提示文:
# # #

本発明は、照射した光の吸収に基づいて薄膜フィルムの厚さを測定する赤外線厚さ計に関する。
従来の技術として、フィルムの吸収感度を測定することでフィルムの厚さを測定する赤外線厚さ計がある。
図4は従来の赤外線厚さ計の原理を示す説明図である。光源51から出射された光はバンドパスフィルタ52を通過し、測定フィルムに吸収感度がある光と感度がない光に分光される。バンドパスフィルタ52の分光特性はモータ53の回転により切り換えられる。バンドパスフィルタ52で分光された光は、偏光フィルム54を透過する際にフィルムシート55のフィルム面に対して平行な成分だけに偏光され、フィルム55に斜め方向に入射し透過する。フィルム55の流れ方向(MD方向ともいう)の光源と反対側に反射用ミラー56が置かれ、ミラー56で反射された光は再度、フィルムシート5を透過し、検出器57で光の信号レベルに応じた電気信号に変換される。検出器57から出力される検出信号に基づき、フィルム55に吸収感度がある光とない光の場合を比較し、吸光指数を求めることで、フィルム5の厚さを測定することができる。上記で、フィルム55に光を斜め方向に入射すると、通常はフィルム55の表裏で干渉現象が発生して測定誤差となるが、バンドパスフィルタ52で分光した光を、偏光フィルタ54を透過させ、フィルム面に対して平行な成分だけに偏光してフィルム55に入射させることにより、干渉現象を避けることができる。
赤外線厚さ計に関連する先行技術文献としては次のようなものがある。
特開平4−212003号公報
図4の赤外線厚さ計によれば、フィルム表面と平行な成分に偏光した光をフィルムに対して斜め方向から入射するので光干渉の影響を除去でき、精度よく薄いフィルムの厚さを測定できる。
しかし、赤外線厚さ計は、フィルム分子間の赤外線吸収を利用して厚さを測定するセンサであるが、延伸フィルムにおいては、フィルム内部の分子配列の向きが異なる角度に配列されていると配向の影響を受けてしまい、測定誤差となるため、精度の良い測定が行えなかった。
なお、一般的な薄いフィルムは、原反と呼ばれるフィルムに熱を加えて柔らかくし、流れ方向と幅方向とに引っ張る(延伸する)ことで薄くすることにより生産される。このときの引っ張る力の分布により、フィルムの分子配向が決定され、フィルムの幅方向の分子配向に分布が生じる。
したがって、垂直に光を入射させる赤外線厚さ計では、配向の影響をほとんど受けなかったが、光を斜め方向に入射させることにより、配向の影響を受けやすくなるという問題があった。

# # #

データ部分:
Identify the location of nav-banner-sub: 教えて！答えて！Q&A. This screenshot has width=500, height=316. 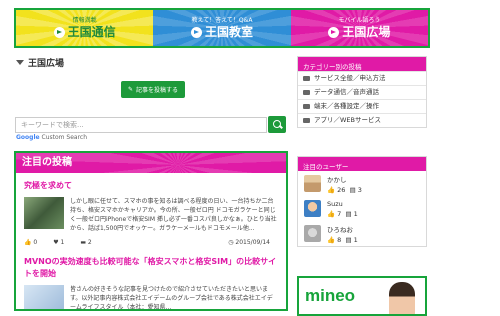
(222, 20).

# # #

やること:
a. 赤外線厚さ計の文章について、次の(i)〜(iii)が内容と合っているかを判定してください。それぞれ「はい」か「いいえ」で答え、判断の決め手となる文章中の語句をそのまま引用すること。
(i) 従来の赤外線厚さ計では、バンドパスフィルタの分光特性がモータの回転によって切り換えられる。
(ii) 光を垂直に入射させる赤外線厚さ計は、配向の影響を受けやすい。
(iii) 一般的な薄いフィルムは、原反を冷やして固めてから延伸して作られる。
b. 赤外線厚さ計の文章を、最後の文の後から書き継ぐこと。
データ部分の行は使わなくてよい。

演習の解答:
a.
(i) はい。「バンドパスフィルタ52の分光特性はモータ53の回転により切り換えられる。」
(ii) いいえ。「垂直に光を入射させる赤外線厚さ計では、配向の影響をほとんど受けなかった」
(iii) いいえ。「原反と呼ばれるフィルムに熱を加えて柔らかくし」

b.
図5は、ポリエステルフィルム15μmを図4の赤外線厚さ計で測定した結果であり、測定ポイントを中心に測定フィルムを10°毎に回転させ、角度と吸収指数の関係を記録した結果を示すチャートである。測定フィルムを、測定ポイントを中心に回転させると吸収指数が大きい角度と少ない角度が現れる。延伸したフィルムの厚さをオンラインで測定すると延伸の強さ、延伸の方向により配向の違いが発生し、同じ厚さのフィルムにおいても赤外線の吸収指数が変化するため、フィルム厚さの測定誤差が発生し、正確な厚さ測定が行えないことになる。
フィルム厚さ計とは異なるセンサで、フィルムの分子配向を測定する分子配向計がある。測定原理は、フィルム表面に垂直に光を照射し、フィルムの配向に応じて散乱した光の分布を測定中心の周囲に複数個配置した検出器で測定することで、フィルムの分子配向を測定する。測定中心に対する散乱光の分布は、図5の分布と相関があり、受光した信号レベルの最大値と最小値の比率を配向指数として定義する。
ここで、以下に分子配向計の原理を説明する。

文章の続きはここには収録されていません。